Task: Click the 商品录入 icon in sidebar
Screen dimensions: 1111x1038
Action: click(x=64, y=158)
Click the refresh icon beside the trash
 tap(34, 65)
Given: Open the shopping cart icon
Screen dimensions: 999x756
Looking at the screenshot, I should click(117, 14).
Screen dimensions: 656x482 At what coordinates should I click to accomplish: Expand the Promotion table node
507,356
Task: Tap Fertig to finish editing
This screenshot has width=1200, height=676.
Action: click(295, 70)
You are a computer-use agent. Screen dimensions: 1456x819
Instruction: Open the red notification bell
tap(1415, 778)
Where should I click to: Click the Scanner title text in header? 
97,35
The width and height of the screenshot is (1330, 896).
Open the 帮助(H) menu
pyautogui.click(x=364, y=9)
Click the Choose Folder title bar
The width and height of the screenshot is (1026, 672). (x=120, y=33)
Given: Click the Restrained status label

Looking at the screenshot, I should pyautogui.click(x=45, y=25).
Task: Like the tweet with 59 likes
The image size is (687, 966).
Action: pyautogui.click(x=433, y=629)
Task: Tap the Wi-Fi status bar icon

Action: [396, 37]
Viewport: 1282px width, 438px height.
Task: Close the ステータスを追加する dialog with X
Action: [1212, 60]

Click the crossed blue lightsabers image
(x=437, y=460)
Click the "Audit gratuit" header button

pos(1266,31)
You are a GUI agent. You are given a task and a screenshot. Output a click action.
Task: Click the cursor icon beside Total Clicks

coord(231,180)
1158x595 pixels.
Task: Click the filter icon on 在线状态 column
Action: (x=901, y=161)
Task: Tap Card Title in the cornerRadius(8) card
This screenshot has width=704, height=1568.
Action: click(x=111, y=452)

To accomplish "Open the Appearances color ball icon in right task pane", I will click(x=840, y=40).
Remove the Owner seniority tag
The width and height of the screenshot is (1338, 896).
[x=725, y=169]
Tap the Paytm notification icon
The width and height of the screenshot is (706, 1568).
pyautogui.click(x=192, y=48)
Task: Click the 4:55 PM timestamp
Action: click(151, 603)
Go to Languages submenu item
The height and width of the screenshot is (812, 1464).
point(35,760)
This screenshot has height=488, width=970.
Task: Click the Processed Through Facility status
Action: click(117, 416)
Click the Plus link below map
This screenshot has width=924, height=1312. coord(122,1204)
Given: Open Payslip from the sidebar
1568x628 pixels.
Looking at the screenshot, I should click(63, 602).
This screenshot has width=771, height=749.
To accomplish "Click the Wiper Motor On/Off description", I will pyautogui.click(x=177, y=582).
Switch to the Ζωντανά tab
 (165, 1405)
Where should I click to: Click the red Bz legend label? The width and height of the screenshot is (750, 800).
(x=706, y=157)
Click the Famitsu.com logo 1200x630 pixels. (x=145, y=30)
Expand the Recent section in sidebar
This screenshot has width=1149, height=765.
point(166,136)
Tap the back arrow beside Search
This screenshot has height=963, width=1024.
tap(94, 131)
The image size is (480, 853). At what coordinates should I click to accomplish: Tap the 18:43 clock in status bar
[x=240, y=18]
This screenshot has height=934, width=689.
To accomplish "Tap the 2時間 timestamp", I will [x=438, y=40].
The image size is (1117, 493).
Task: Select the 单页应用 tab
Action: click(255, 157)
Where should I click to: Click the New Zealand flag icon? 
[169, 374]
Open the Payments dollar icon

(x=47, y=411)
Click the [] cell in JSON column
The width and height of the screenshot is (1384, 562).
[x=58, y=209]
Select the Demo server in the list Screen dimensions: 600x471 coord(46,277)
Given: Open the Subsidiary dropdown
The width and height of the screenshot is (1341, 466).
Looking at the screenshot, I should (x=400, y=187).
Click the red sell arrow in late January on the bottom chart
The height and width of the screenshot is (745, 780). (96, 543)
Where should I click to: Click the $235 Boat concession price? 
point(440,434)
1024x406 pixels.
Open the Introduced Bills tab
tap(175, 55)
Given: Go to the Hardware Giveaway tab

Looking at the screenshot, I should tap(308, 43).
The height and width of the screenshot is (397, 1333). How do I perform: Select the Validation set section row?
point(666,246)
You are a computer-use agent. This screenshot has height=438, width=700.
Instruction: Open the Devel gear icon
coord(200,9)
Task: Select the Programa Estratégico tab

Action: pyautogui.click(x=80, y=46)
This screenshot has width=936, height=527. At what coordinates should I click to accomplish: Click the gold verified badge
+===+
Task details
Scan the entries above for the string "computer", and copy every line where it turns up.

Final answer
You are a computer-use agent. Screen dimensions: 1456x819
You are a computer-use agent. This screenshot has height=438, width=700.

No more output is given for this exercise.